When learning about encryption for my key-value store, I had to understand the difference between block and stream ciphers. Here's what they are.
Block ciphers
A block cipher processes data in fixed-size chunks. The algorithm encrypts one block at a time.
Example: AES
- Block size: 128 bits (16 bytes)
- Takes 16 bytes of plaintext → outputs 16 bytes of ciphertext
- Repeat for each block
AES is the common one. More complex implementation, but there's hardware support (AES-NI). If you don't have hardware acceleration, it's slower and can be vulnerable to side-channel attacks if poorly implemented.
Stream ciphers
A stream cipher encrypts data bit-by-bit or byte-by-byte. It generates a keystream and XORs it with your plaintext.
Example: ChaCha20
- No fixed block size
- Encrypt 5 bytes? Get 5 bytes of ciphertext
- Simpler design (just additions, XORs, rotations)

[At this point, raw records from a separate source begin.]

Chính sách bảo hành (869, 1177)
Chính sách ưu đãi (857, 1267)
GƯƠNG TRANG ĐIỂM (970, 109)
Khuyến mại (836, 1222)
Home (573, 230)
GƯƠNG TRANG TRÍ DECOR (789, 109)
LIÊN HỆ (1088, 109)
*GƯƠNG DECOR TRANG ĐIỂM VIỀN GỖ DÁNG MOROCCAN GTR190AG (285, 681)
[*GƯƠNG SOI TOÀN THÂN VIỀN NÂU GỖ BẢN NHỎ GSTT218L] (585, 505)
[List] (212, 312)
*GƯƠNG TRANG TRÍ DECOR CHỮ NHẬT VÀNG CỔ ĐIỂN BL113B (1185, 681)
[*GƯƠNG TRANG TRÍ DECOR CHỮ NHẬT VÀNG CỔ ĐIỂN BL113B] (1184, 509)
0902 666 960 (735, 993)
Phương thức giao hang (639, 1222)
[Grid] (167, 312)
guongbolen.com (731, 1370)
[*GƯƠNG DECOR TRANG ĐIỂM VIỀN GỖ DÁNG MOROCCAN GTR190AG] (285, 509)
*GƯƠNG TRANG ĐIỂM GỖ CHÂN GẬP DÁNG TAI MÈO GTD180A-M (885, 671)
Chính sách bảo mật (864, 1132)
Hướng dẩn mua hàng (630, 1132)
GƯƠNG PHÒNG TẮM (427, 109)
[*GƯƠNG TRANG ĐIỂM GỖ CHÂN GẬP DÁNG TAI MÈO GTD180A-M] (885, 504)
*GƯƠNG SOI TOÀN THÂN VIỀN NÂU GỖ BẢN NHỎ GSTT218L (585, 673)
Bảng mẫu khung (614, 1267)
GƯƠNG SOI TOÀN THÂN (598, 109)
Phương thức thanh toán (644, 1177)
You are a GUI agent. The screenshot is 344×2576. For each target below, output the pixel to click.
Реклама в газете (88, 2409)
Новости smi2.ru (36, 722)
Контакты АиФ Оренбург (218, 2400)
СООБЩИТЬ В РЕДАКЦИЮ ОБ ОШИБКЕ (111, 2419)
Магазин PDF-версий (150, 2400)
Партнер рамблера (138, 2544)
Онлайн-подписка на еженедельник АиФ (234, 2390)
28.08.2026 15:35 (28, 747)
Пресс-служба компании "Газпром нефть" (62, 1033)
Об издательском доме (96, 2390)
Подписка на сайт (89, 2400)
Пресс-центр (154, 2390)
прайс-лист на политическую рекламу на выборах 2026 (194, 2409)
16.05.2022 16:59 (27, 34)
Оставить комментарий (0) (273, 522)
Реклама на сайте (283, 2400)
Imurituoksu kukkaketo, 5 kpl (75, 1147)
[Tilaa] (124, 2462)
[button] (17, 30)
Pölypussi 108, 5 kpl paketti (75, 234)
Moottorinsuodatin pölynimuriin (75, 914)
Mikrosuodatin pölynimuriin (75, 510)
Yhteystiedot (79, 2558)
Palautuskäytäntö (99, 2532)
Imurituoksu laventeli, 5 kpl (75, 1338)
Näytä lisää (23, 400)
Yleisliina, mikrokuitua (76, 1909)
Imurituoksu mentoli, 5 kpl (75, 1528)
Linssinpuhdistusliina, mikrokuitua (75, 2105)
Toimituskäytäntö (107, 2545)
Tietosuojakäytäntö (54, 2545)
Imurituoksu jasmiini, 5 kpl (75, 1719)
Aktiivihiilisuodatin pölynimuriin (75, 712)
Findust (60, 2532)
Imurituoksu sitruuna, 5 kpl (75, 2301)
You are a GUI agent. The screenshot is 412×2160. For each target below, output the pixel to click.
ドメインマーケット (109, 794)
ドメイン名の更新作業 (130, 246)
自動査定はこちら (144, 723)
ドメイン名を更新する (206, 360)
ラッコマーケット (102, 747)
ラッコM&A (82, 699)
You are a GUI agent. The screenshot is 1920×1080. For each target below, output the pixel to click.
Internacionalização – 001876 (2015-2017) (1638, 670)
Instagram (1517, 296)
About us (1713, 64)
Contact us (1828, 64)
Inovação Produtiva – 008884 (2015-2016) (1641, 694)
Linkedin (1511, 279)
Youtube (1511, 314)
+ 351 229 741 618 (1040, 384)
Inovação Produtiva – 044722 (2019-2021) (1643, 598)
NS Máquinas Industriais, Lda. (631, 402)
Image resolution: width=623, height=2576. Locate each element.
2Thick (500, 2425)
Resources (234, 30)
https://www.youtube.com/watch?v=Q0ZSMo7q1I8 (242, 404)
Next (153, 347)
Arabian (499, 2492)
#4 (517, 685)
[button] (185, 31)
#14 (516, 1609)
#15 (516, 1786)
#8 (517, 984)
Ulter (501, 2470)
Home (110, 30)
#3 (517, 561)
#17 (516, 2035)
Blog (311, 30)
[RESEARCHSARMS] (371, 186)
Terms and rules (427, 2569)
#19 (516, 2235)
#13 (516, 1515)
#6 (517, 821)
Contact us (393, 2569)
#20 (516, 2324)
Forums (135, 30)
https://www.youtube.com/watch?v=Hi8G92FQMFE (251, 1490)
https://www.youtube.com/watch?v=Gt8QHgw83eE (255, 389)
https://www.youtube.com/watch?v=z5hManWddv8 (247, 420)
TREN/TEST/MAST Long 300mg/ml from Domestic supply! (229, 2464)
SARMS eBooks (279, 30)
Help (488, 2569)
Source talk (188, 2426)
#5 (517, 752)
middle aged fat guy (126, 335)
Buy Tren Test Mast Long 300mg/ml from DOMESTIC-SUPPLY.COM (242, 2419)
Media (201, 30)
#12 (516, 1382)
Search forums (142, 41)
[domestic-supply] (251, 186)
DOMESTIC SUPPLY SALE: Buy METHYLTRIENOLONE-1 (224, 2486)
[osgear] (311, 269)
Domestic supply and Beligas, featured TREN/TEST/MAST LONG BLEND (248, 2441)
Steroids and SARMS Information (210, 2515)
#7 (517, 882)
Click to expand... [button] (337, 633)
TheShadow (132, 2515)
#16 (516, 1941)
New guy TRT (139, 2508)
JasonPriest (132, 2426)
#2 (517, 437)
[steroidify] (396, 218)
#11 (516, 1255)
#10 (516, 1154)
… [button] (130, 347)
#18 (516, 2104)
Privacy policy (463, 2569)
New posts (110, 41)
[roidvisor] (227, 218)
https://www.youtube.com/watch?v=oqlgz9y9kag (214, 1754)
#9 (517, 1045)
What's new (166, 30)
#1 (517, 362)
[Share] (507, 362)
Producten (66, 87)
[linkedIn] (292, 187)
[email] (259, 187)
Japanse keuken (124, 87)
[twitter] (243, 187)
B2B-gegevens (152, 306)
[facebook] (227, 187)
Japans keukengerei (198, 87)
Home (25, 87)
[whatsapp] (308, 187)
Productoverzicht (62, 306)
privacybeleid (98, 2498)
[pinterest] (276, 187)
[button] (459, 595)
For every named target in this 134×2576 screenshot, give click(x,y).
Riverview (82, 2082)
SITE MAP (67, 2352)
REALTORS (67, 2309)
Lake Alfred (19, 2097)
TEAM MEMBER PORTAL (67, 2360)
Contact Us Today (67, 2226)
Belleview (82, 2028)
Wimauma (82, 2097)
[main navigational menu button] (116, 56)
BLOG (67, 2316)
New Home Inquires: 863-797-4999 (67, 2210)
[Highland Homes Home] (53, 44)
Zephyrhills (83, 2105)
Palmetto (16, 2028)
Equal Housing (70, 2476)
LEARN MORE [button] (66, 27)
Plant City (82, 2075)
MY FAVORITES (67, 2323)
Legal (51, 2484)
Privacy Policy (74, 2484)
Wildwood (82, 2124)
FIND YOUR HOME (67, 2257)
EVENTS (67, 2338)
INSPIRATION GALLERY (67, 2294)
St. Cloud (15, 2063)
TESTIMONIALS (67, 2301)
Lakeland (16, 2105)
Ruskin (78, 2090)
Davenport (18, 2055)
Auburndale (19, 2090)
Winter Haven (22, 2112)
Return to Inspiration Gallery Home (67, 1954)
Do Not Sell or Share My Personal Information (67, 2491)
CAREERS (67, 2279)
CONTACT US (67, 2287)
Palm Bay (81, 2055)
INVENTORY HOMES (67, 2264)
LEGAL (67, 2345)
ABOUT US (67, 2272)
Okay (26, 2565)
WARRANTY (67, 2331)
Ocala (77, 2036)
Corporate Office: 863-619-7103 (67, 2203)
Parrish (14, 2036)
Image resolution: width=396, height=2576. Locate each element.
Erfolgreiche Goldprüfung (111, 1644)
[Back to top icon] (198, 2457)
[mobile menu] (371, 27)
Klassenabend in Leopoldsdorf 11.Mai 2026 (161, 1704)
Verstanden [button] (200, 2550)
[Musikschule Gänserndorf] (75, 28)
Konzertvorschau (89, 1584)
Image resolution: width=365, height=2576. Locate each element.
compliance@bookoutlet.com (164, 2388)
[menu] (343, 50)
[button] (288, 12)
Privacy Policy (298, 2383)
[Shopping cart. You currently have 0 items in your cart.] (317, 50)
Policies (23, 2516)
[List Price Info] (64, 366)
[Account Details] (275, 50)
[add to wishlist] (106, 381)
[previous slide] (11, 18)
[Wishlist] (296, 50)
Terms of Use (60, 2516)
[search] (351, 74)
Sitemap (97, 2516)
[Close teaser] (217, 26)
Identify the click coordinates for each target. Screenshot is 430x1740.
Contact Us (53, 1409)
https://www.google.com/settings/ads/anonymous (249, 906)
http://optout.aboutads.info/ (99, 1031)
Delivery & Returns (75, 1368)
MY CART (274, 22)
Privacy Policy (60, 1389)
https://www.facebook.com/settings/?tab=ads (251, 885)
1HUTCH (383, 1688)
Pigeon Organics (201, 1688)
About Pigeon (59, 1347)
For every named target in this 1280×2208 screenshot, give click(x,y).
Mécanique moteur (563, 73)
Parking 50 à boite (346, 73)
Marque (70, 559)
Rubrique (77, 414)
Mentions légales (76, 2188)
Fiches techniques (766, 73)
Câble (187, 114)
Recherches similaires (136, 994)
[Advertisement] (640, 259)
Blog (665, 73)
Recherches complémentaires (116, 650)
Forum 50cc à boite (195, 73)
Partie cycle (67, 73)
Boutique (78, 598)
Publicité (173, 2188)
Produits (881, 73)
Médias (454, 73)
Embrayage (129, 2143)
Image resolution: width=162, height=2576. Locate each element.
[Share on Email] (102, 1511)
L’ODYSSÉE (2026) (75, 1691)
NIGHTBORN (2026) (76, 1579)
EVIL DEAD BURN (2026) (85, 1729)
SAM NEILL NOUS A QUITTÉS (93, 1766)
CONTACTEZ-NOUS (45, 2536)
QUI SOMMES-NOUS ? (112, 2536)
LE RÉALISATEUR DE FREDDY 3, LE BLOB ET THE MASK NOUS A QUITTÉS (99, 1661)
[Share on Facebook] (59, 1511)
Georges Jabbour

- Fast in software without special hardware
- Better for power consumption
The practical difference
Block cipher: If your data isn't exactly 16 bytes (or a multiple), you need padding.
Stream cipher: No padding. Whatever size you encrypt is the size you get out.
What I'm using
For my encrypted key-value store, I'm using ChaCha20 (stream cipher).
Why? Pure software implementation, simpler, faster without hardware acceleration. That's it.
Both are secure when used correctly. ChaCha20 just made more sense for a learning project where I'm not using hardware crypto.